*THE PROBLEM*: Read the lines below, and copy any that contain the string "green".

(Stored data entries)
##########
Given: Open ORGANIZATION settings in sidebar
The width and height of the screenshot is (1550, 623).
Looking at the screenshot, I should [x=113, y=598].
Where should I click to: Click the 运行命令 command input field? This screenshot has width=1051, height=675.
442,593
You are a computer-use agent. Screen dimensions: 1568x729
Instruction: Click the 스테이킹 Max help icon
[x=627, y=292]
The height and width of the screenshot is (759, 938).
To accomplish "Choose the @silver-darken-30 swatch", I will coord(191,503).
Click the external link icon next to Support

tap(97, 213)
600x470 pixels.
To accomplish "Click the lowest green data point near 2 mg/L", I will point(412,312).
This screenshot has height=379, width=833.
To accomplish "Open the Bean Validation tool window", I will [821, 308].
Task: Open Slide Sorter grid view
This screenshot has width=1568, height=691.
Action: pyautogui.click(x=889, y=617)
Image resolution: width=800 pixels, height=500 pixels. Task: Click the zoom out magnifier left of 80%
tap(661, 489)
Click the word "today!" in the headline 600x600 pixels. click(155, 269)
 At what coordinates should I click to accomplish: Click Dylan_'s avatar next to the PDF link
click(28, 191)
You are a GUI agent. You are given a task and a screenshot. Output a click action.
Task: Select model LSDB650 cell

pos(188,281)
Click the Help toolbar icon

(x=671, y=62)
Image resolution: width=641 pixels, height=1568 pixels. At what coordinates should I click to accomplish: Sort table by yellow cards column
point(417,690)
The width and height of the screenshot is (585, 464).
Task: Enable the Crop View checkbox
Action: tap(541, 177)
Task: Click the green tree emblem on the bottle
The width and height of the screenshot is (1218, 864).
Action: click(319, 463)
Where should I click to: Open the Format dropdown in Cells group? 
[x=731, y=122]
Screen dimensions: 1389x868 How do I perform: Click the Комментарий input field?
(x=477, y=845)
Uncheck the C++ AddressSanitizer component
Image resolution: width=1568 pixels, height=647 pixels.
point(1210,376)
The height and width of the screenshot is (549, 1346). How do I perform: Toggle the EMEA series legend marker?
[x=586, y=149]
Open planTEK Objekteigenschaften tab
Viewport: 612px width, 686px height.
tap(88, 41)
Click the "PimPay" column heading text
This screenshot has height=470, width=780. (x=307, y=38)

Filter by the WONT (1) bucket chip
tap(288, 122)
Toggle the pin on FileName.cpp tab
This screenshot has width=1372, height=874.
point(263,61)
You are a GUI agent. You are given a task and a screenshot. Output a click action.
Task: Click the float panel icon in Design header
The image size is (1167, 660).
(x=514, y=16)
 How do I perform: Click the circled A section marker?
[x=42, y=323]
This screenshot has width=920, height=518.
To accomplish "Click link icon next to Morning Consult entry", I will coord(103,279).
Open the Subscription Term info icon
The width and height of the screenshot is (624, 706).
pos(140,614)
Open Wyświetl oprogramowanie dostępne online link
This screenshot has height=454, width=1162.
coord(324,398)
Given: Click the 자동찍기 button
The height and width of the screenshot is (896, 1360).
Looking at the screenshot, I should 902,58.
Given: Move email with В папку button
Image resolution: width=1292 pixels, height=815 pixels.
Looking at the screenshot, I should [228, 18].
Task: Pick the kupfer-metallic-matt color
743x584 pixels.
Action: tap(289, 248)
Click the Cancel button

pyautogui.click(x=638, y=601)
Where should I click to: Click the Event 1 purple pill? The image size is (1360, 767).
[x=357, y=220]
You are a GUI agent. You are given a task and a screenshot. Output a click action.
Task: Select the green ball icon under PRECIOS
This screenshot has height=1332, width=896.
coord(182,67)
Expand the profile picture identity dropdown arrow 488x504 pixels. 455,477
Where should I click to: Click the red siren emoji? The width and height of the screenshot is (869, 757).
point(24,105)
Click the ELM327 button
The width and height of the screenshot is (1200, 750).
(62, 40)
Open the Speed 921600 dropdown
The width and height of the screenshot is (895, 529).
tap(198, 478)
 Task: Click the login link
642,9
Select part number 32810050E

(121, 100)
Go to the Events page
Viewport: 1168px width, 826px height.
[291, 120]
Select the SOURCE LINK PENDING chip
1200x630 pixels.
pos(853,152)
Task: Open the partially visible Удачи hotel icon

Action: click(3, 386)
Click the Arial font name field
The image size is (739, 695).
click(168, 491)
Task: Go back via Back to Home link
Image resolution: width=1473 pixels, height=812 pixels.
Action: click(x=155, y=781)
##########
*COMPLETED EXERCISE*:
To accomplish "Click the lowest green data point near 2 mg/L", I will point(412,312).
Task: Click the green tree emblem on the bottle
Task: Select the green ball icon under PRECIOS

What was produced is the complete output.